I know (a) is 130 miles. But I can't seem to get b, and therefore i can't do c. If anyone can help I'd greatly appreciate it =)

2. What you are looking for is distance (D) as a function of time (t).

$D(t)$

Well, we know the equations that give us the distance of Car A and Car B from the origin:

$
D_A(t)=66t$

$
D_B(t)=112t$

And we know that to get the distance between the two we use Pythagoras Theorem.

So, we have that:

$D_{AB}(t)=\sqrt {(D_A)^2+(D_B)^2}$

We then add in our knowledge of $D_A$ and $D_B$ to get:

$D_{AB}(t)=\sqrt {(66t)^2+(112t)^2}$

3. Thank you so much!

4. Hello, lilikoipssn!

Car A and Car B leave the origin at noon.
Car A travels north at 66 mph and car B travels east at 112 mph.

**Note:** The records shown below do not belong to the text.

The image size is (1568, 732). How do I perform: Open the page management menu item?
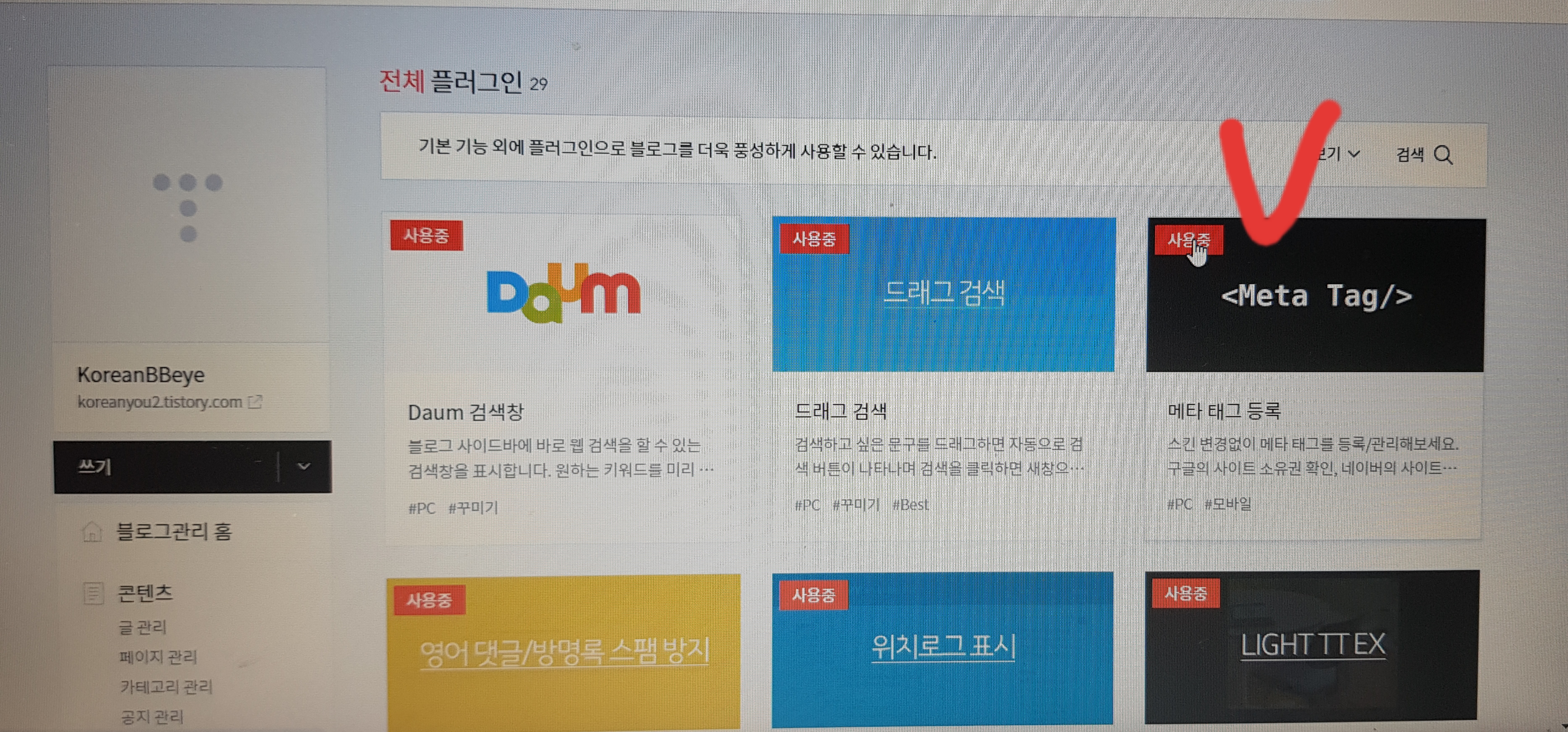(x=158, y=657)
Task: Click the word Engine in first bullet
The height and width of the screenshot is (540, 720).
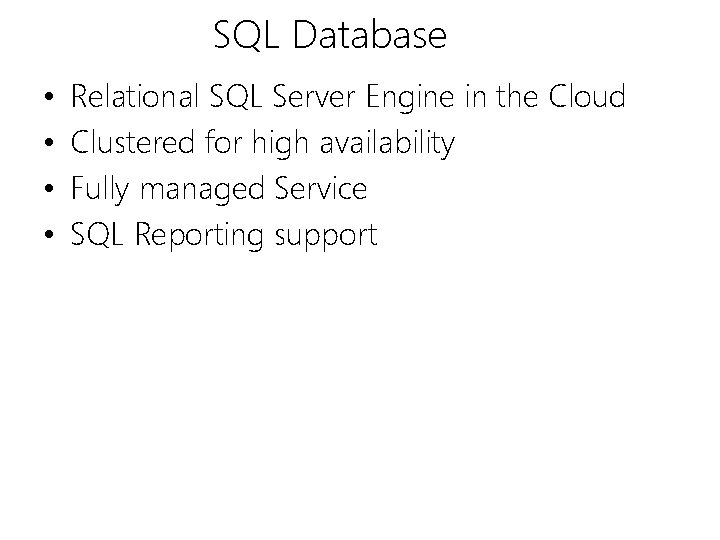Action: point(410,98)
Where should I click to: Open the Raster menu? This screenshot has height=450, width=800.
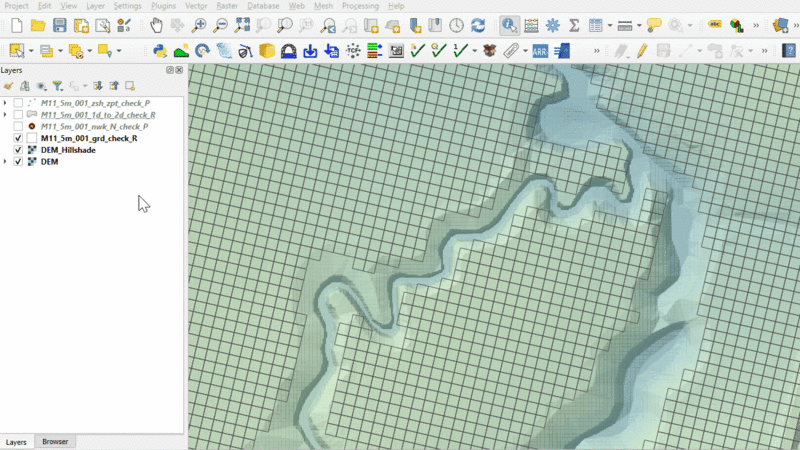click(x=227, y=6)
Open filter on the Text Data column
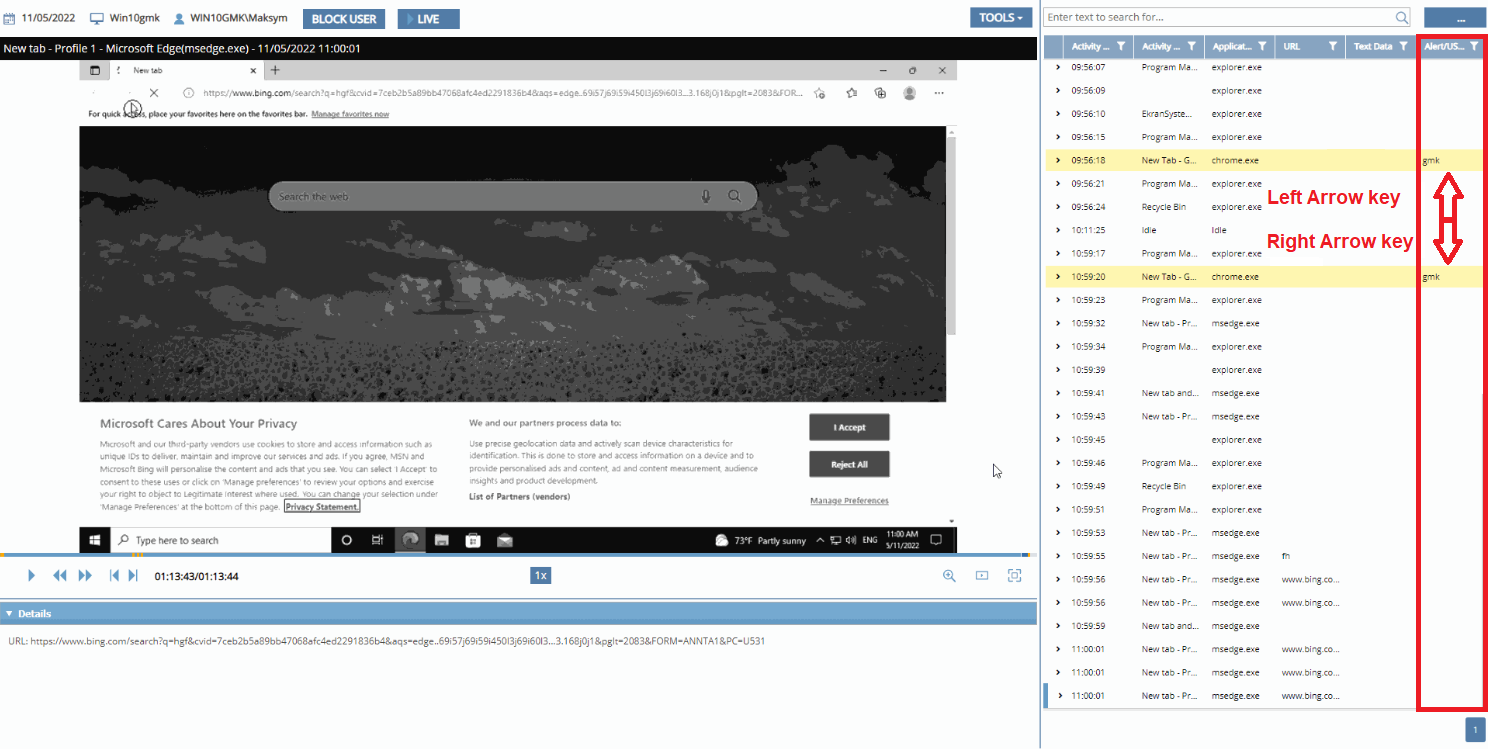 (x=1403, y=46)
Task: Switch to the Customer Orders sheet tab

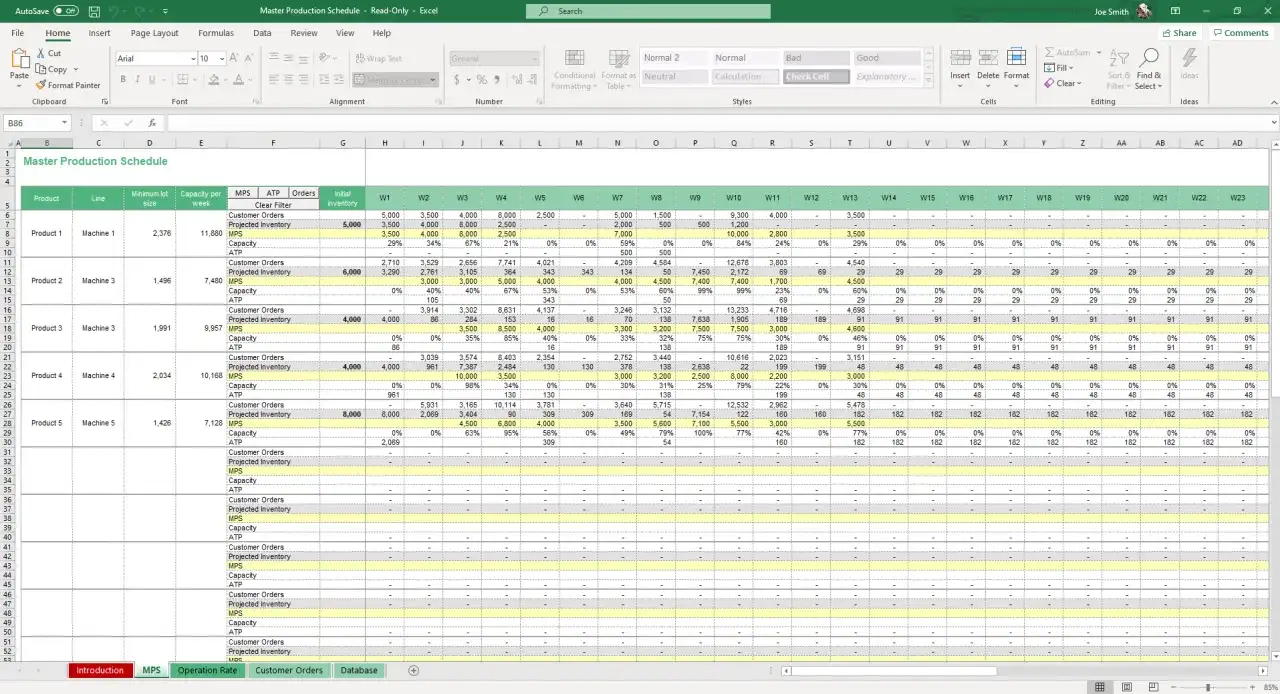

(a) How far apart are they after 1 hour?
(b) How far apart are they after $t$ hours?
(c) When are they 1300 miles apart?
We can solve all the problems at once . . .
Code:
    P *
|  *
|     *   d
66t |        *
|           *
|              *
* - - - - - - - - *
O      112t

Car $A$ drives north at 66 mph.
. . In $t$ hours, it has gone $66t$ miles to point $P$

Car $B$ drives east at 112 mph.
. . In $t$ hours, it has gone $112t$ miles to point $Q.$

Their distance $d$ is the hypotenuse of right triangle $POQ.$

. . $d \;=\;\sqrt{(66t)^2 + (112t)^2} \;=\;\sqrt{16900t^2} \;=\;130t$ miles.

(a) When $t = 1\!:\;\;d \:=\:130(1) \:=\:130$ miles.

(b) At time $t$, their distance is: . $d \:=\:130t$ miles.

(c) If $d = 1300$, we have: . $130t \:=\:1300 \quad\Rightarrow\quad t \:=\: 10$ hours.